=== DIRECTIONS FOR THIS TASK ===
Scan the lines below for the string "agent" and report how many lines contain it, giving only the number.

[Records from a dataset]
::::::

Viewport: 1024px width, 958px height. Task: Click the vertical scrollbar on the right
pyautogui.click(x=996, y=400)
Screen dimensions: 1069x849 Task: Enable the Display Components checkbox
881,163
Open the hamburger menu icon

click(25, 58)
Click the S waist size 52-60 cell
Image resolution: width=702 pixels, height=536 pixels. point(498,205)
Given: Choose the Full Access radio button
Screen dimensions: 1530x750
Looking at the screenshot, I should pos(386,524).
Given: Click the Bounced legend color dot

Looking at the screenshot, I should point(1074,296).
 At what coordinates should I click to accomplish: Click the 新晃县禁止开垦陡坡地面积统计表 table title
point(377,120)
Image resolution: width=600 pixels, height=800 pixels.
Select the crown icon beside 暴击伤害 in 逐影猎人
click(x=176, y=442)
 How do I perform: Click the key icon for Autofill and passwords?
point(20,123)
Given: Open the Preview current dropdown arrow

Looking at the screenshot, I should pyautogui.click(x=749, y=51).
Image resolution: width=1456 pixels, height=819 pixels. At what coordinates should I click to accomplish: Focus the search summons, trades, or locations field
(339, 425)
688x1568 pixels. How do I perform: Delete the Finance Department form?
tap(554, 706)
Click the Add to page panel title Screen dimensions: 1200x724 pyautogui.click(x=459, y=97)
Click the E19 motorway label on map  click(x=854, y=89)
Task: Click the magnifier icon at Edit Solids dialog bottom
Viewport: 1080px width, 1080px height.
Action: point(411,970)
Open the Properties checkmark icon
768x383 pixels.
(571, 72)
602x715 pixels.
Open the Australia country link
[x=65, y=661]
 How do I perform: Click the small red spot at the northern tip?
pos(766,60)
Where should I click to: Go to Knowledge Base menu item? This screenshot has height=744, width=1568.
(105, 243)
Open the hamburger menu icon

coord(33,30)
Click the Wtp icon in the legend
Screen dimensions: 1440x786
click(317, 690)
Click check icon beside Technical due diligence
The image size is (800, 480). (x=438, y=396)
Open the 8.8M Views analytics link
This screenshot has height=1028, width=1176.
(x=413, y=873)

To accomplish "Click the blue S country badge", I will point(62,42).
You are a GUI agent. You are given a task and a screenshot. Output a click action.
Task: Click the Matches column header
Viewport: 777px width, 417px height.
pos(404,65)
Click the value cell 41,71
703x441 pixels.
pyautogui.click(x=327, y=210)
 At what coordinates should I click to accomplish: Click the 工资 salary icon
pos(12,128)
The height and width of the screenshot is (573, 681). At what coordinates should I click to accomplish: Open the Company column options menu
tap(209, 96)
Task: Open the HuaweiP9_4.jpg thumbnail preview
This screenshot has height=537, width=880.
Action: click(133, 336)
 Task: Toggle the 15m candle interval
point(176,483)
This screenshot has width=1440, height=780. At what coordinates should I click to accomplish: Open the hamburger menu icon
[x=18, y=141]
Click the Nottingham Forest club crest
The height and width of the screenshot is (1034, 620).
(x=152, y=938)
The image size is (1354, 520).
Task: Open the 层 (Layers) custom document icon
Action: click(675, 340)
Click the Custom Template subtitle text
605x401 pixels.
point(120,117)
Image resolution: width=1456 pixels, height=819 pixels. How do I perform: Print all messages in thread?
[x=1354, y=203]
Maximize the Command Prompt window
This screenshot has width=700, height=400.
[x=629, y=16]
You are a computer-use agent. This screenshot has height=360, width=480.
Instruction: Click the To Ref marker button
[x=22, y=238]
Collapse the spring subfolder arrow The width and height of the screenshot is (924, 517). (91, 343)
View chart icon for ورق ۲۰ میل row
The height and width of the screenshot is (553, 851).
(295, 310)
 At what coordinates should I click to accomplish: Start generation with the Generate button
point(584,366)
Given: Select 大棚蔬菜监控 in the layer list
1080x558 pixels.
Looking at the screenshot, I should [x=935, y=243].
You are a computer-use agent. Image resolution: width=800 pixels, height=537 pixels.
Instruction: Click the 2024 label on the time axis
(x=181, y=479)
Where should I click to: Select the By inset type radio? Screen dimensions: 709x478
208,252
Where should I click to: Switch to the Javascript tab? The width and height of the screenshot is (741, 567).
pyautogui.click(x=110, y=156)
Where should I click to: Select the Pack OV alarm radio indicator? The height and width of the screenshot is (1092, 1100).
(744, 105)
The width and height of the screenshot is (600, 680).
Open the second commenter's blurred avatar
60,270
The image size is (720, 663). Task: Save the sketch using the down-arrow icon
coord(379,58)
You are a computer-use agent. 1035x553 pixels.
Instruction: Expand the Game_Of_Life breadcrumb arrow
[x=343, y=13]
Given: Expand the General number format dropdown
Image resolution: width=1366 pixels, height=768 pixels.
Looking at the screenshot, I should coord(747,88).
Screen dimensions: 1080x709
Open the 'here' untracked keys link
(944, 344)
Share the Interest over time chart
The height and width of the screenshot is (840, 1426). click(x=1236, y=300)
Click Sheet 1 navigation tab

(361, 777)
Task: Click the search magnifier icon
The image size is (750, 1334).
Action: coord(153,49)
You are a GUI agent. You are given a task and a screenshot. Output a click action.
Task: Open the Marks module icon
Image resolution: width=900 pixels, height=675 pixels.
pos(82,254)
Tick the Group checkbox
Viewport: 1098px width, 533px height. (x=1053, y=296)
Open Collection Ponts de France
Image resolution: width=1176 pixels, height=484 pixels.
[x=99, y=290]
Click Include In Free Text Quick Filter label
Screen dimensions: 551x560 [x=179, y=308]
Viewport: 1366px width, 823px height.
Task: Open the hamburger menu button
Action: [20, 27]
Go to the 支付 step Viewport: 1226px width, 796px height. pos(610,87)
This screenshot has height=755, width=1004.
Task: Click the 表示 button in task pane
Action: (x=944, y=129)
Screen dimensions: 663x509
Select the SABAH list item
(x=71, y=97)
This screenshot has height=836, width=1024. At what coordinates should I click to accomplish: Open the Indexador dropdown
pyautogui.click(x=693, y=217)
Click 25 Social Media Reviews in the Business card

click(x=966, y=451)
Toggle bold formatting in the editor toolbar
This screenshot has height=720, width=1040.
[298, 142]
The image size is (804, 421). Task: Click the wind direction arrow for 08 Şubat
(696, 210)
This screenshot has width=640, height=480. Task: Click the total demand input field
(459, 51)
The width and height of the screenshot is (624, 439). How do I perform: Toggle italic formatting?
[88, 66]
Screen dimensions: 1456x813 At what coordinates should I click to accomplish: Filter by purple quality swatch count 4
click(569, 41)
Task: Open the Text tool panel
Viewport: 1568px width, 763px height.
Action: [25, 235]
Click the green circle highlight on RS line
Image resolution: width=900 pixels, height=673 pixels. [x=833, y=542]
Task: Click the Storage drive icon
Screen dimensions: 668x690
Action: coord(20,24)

::::::

=== RESPONSE BELOW ===
5